> **Gestellte Aufgabe**:
Schreibe den Textauszug über Watch Dogs Legion im Anschluss an seinen letzten Satz weiter.

> **Vorliegender Textauszug**:
:::

Auch rächt es sich, dass die Spielfigur zufällig generiert ist und ihre Hintergrundstory für das weitere Playthrough keine Rolle spielt. Dadurch wirkt der Charakter austauschbar und beliebig. Ironischerweise ist dies eine Konsequenz des Hauptmerkmals von Watch Dogs Legion, der Rekrutierbarkeit jeglicher Person, der du in London begegnest. Zwar wird hier versucht, mit interessanten Kurzbios zu bestechen, doch es ist wie bei der Hauptfigur: Unterm Strich wirkt dies alles zu seicht und nicht überzeugend.

:::

> **Gesammeltes Material**:
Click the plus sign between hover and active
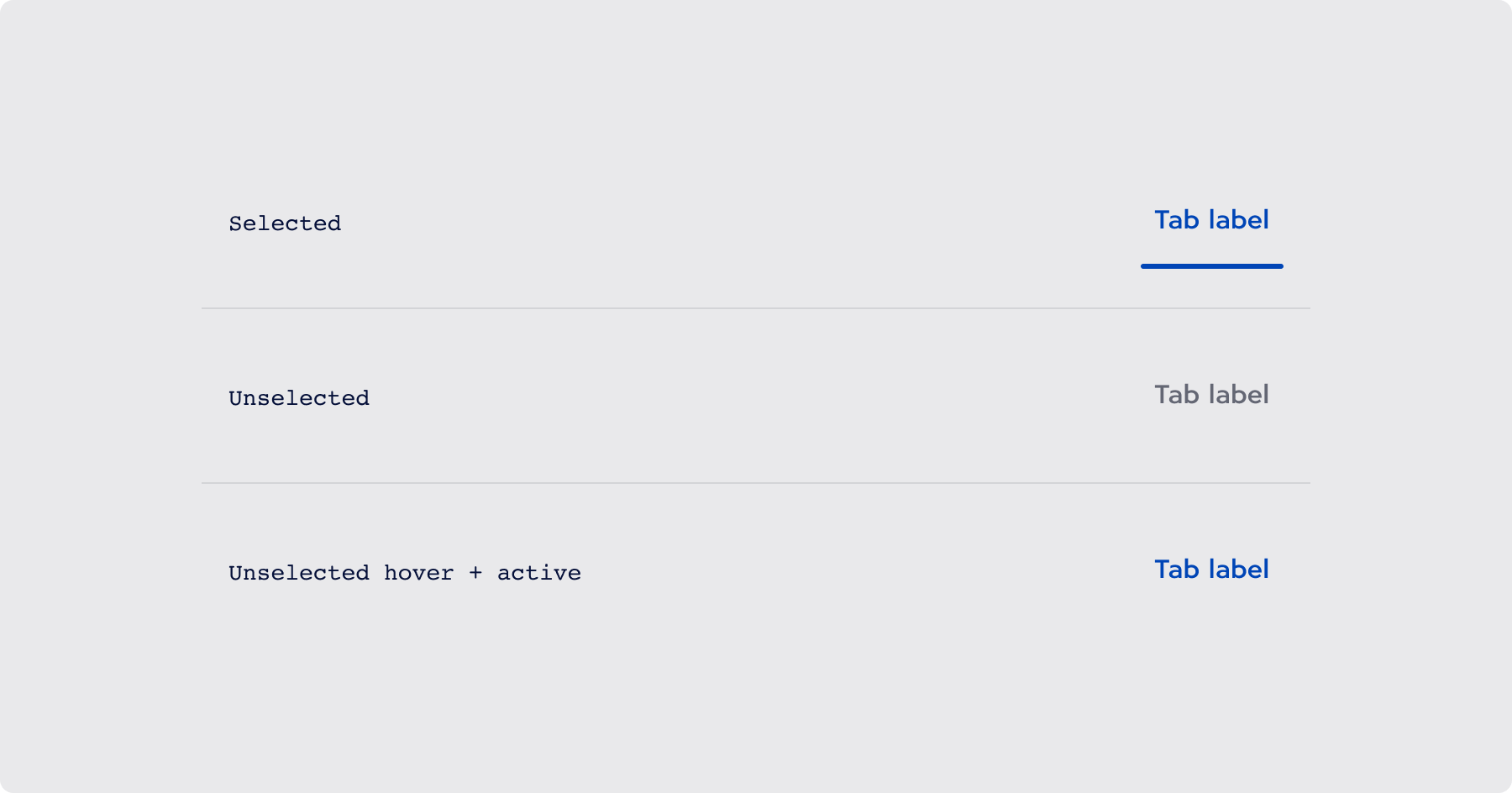[475, 573]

:::

> **Antwort folgt**:
Dabei hat Watch Dogs Legion durchaus positive Aspekte. So macht es jede Menge Spaß, wenn du in ein feindliches Gebäude eindringst und dabei versuchst, nicht erwischt zu werden, so wie gleichzeitig diverse Objekte hackst. So müssen einmal von zwei Personen wichtige Infos von einem Handy gestohlen werden. Du kannst dich direkt zu denen hin schleichen, was angesichts der massiven Wächter und Drohnenanwesenheit keine gute Idee wäre. Ebenso kannst du auch einen Spider-Bot stehlen und so unbemerkt sich heranschleichen. Oder aber, du hackst dich in eine der Kameras, um darüber an die gewünschten Infos zu kommen.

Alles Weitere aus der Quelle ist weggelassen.